PROBLEM TO WORK ON
Please reproduce exactly, and only, the line containing "Task: Select the Line sketch tool" and every line after it to the end of the records below, leaving out all pictures.

THE DATA
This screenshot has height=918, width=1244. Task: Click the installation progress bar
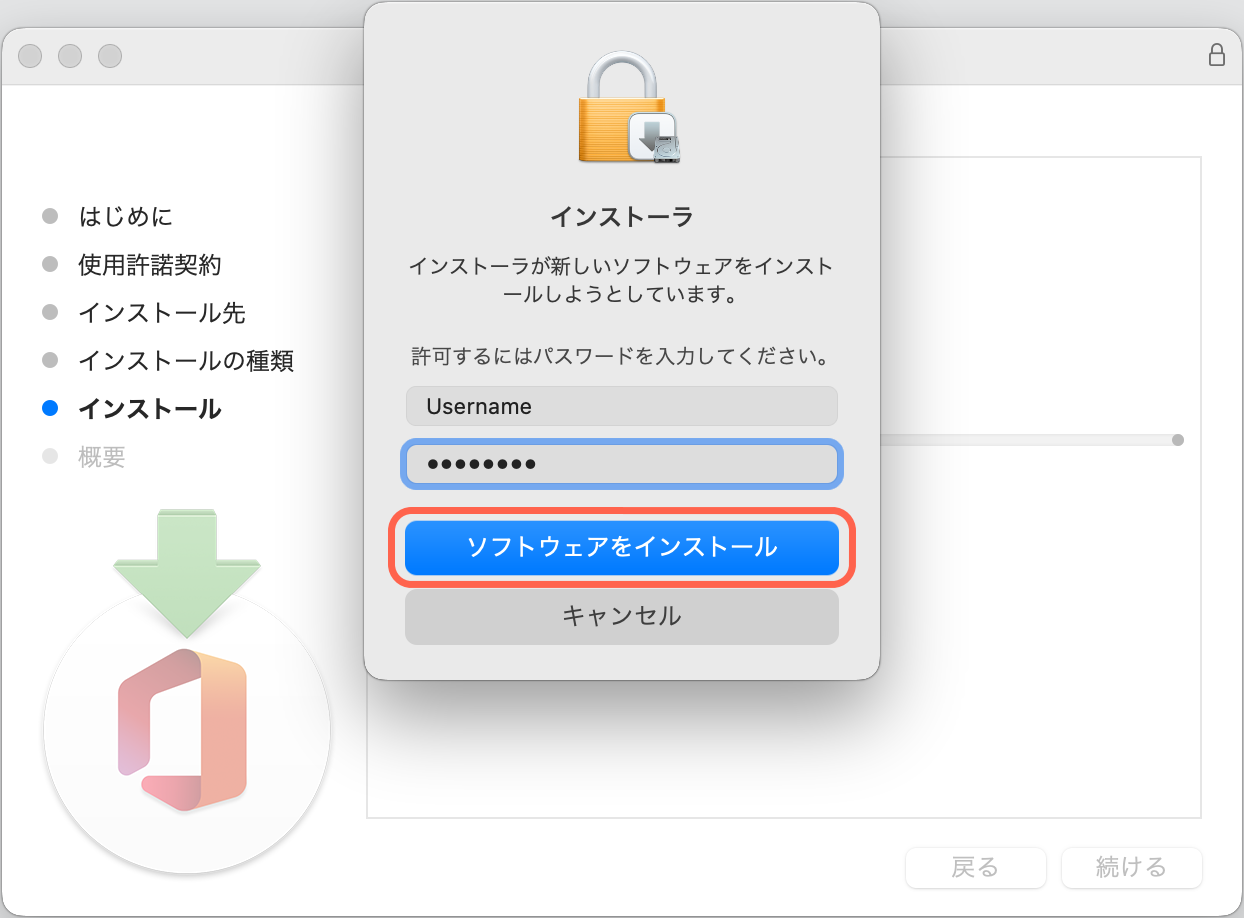point(1030,438)
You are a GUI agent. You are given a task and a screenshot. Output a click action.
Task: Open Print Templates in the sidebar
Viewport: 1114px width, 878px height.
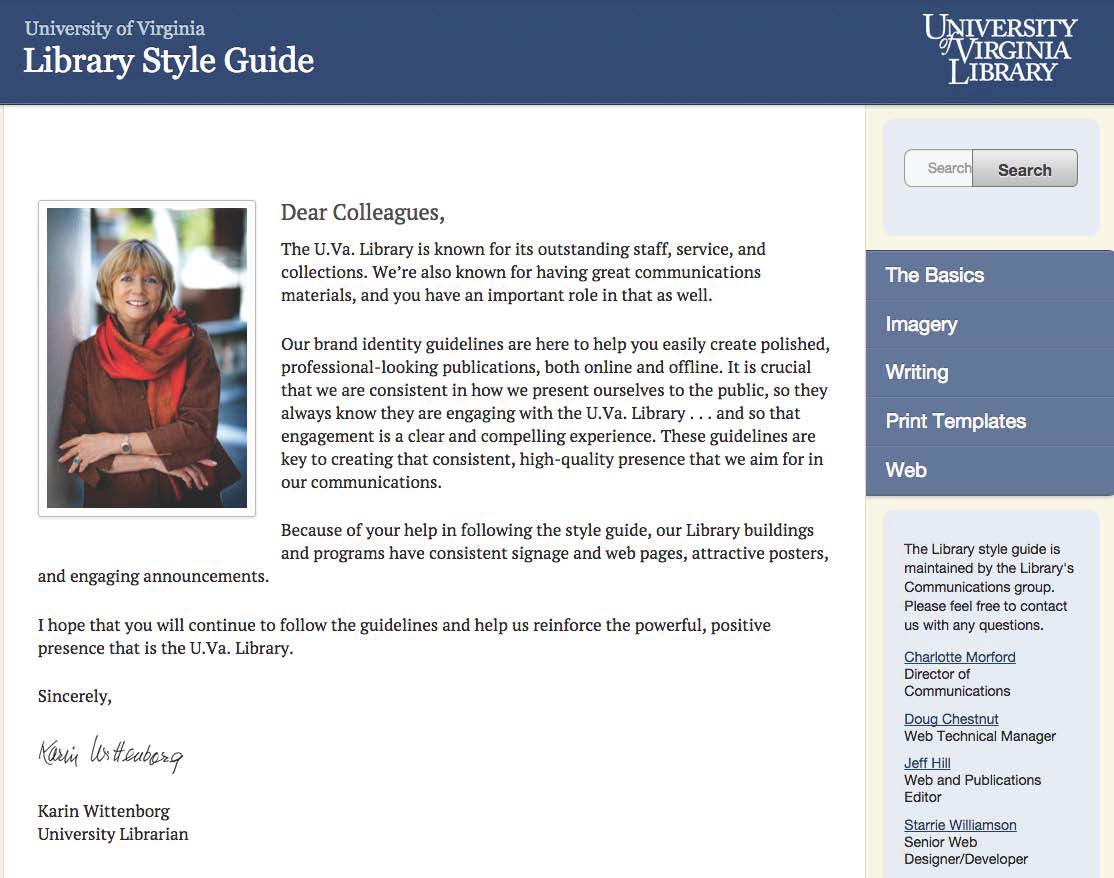click(955, 421)

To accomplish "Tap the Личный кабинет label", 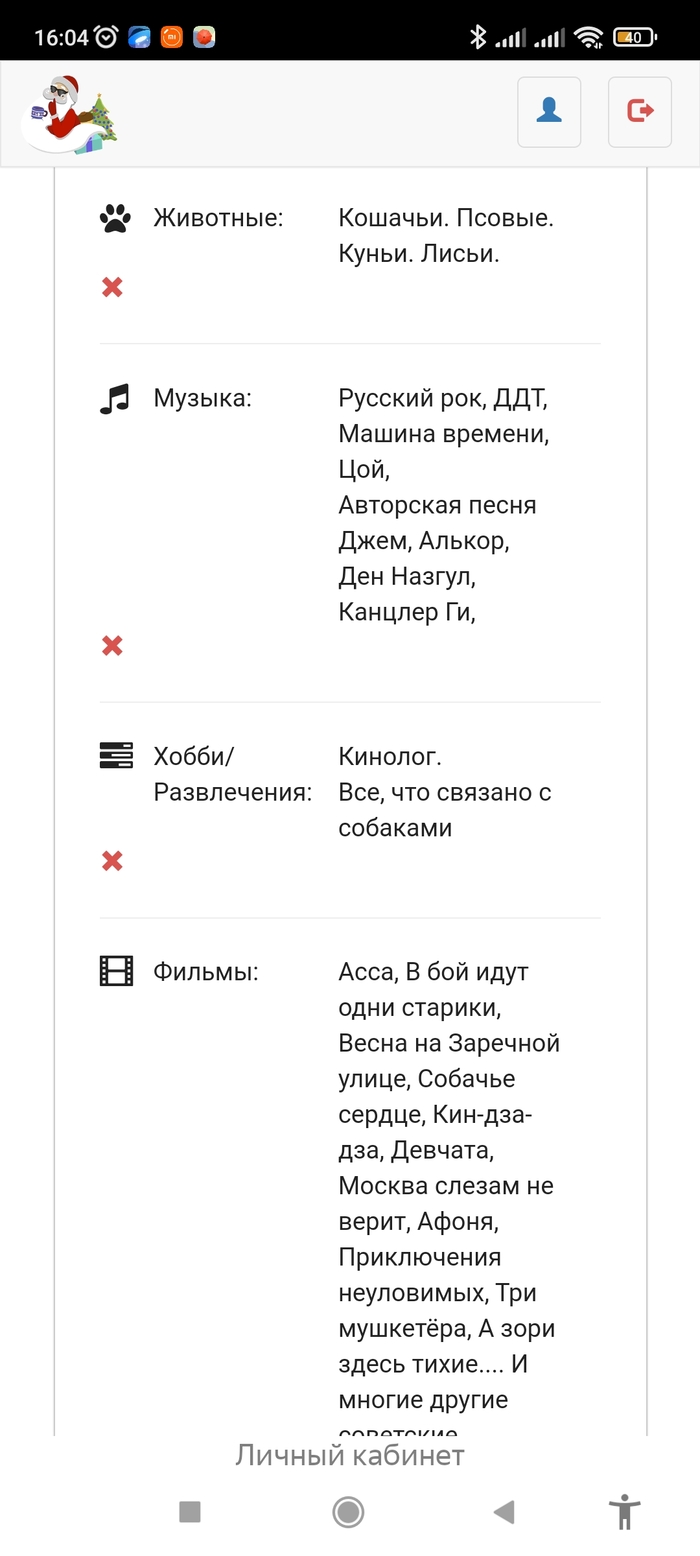I will [350, 1455].
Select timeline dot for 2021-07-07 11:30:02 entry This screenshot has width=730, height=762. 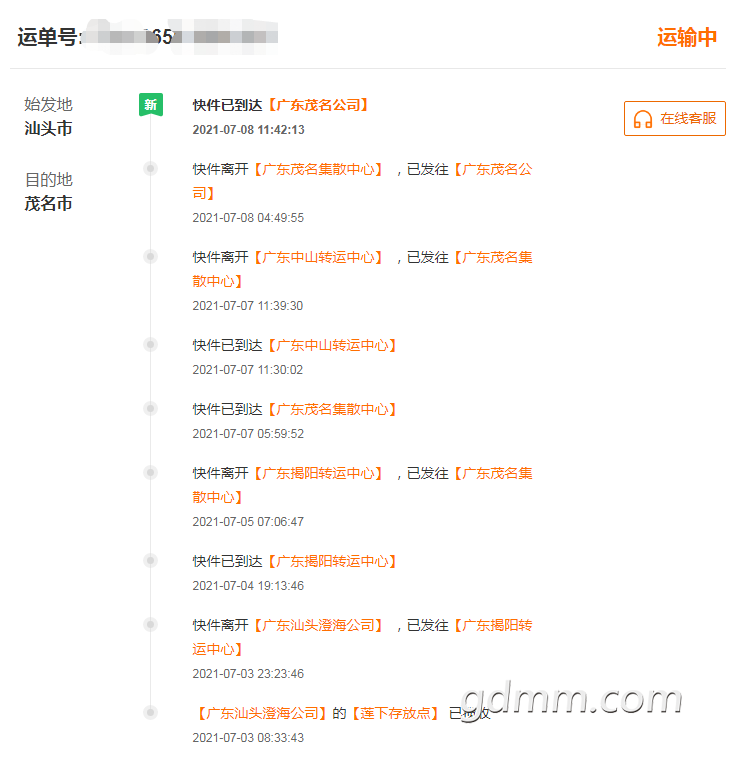click(151, 345)
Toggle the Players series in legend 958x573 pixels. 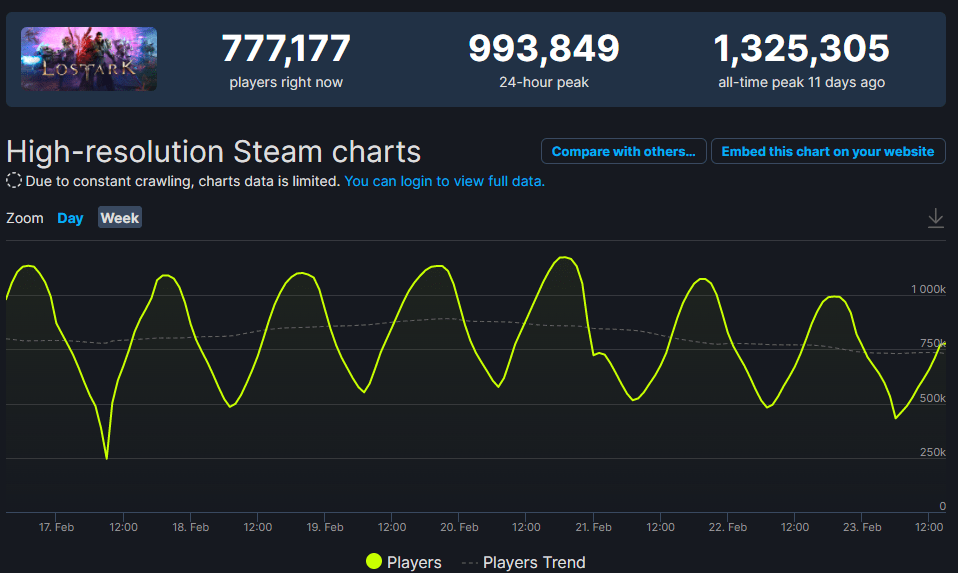(x=404, y=562)
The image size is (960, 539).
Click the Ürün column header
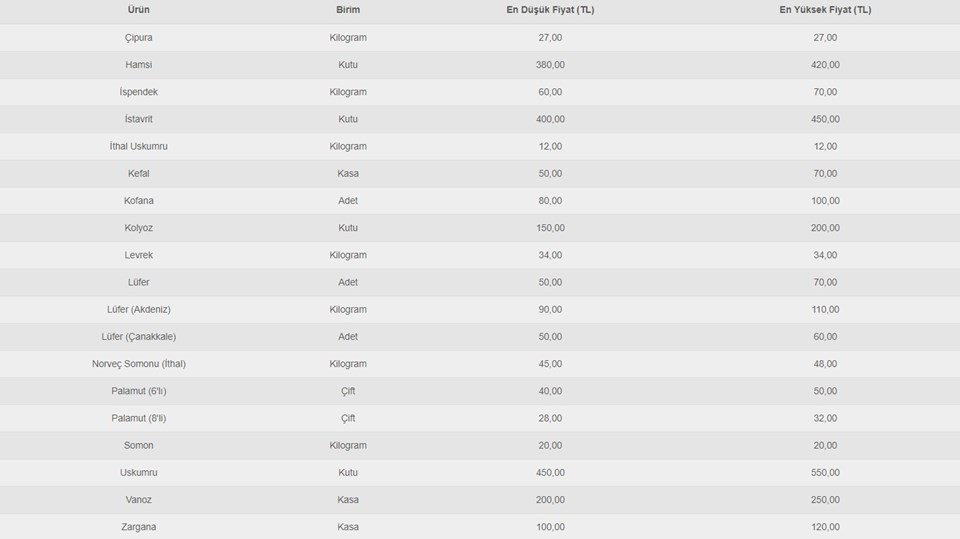[139, 10]
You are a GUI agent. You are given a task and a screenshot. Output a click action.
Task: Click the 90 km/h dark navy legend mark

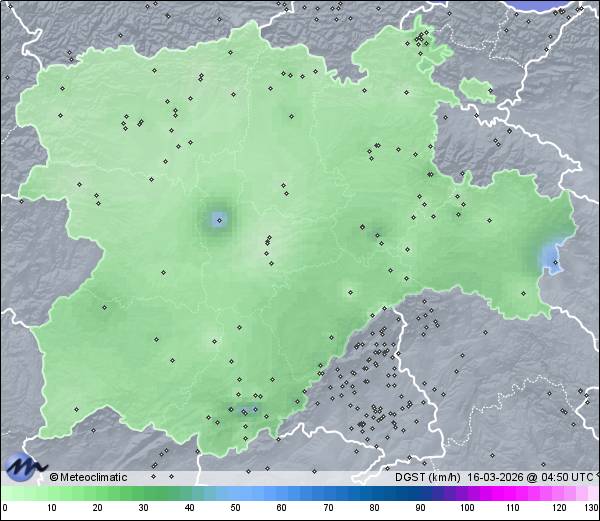420,507
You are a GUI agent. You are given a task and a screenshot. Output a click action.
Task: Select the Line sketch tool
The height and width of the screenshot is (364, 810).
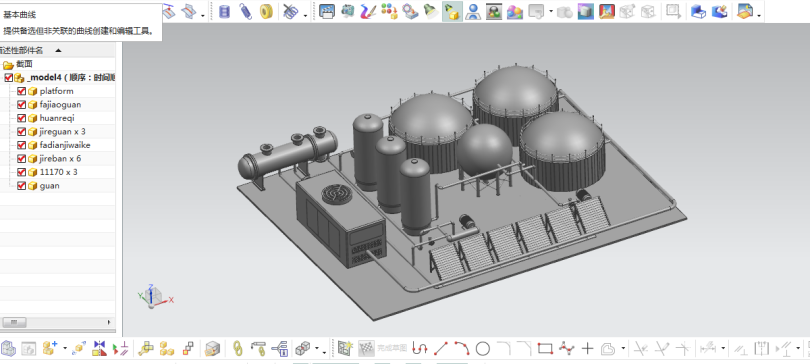click(x=441, y=349)
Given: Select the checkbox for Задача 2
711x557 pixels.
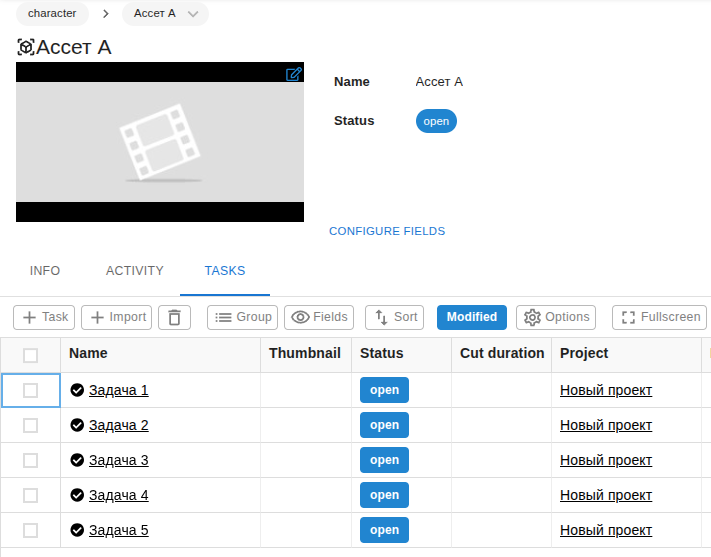Looking at the screenshot, I should pyautogui.click(x=31, y=425).
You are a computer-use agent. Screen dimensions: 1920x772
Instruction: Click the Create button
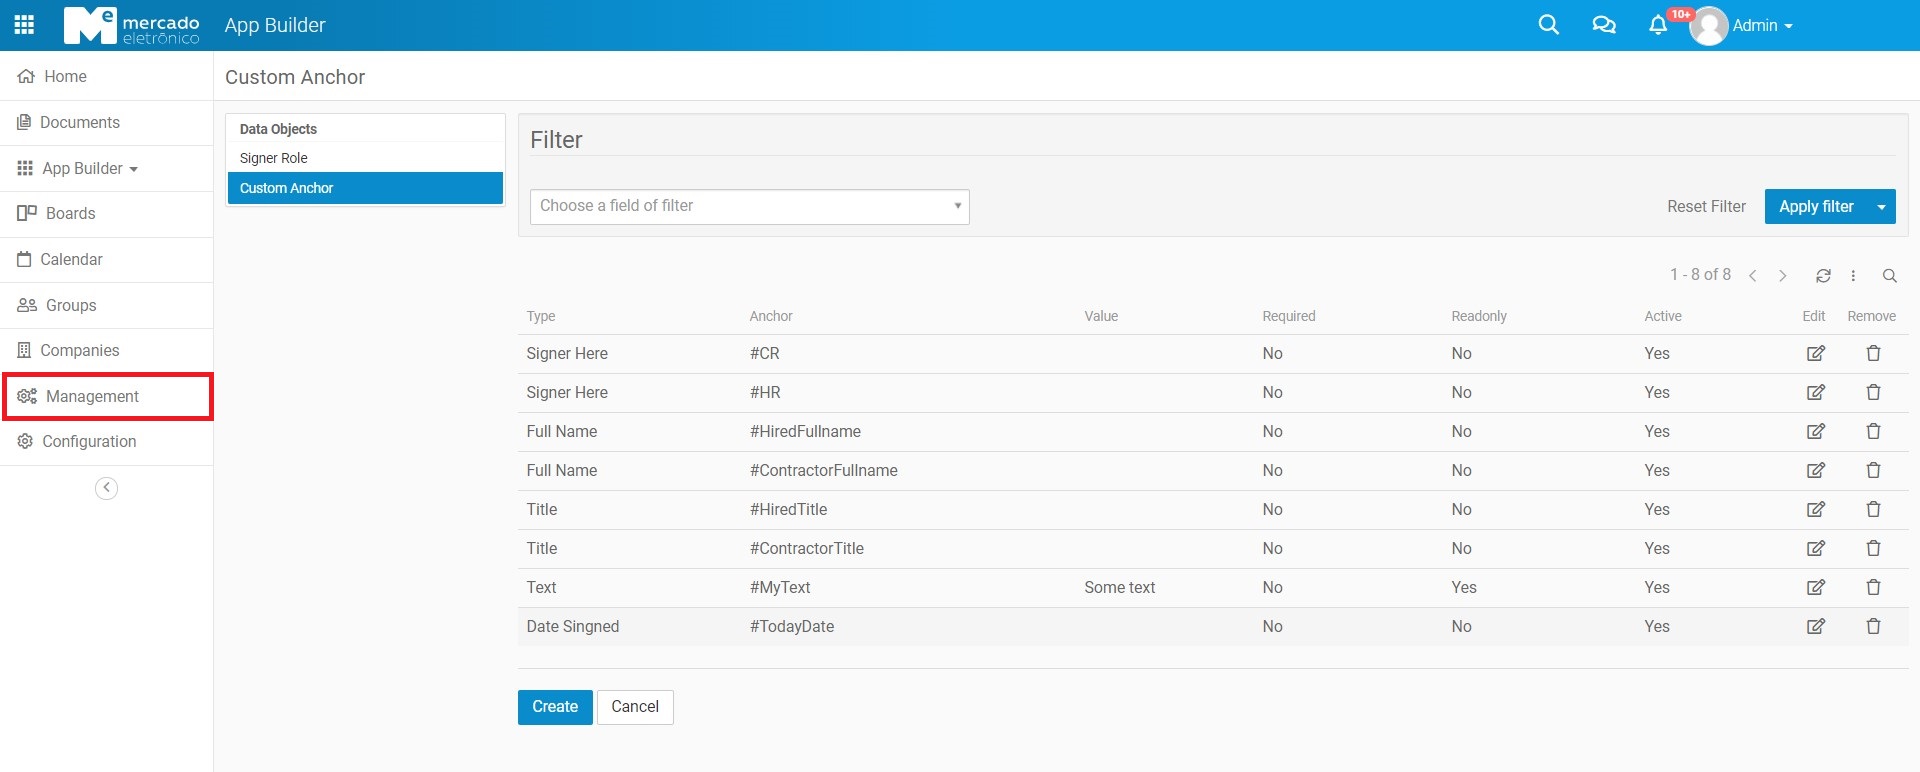pyautogui.click(x=555, y=707)
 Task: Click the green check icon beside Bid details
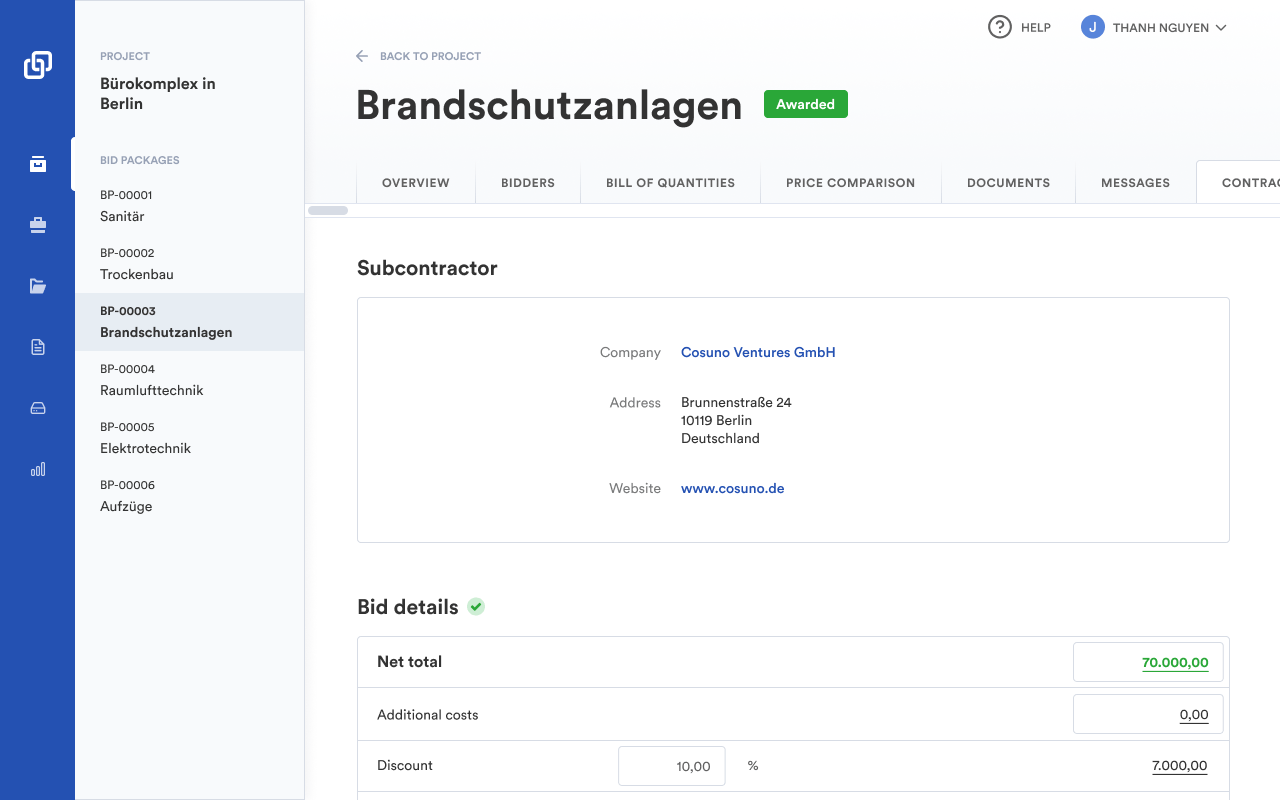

SOLUTION TO THE PROBLEM
Task: Select the Line sketch tool
The height and width of the screenshot is (364, 810).
click(x=441, y=349)
Given: Select the checkbox for Задача 2
711x557 pixels.
Looking at the screenshot, I should pyautogui.click(x=31, y=425).
You are a computer-use agent. Screen dimensions: 1920x772
Instruction: Click the Create button
pyautogui.click(x=555, y=707)
 Task: Click the green check icon beside Bid details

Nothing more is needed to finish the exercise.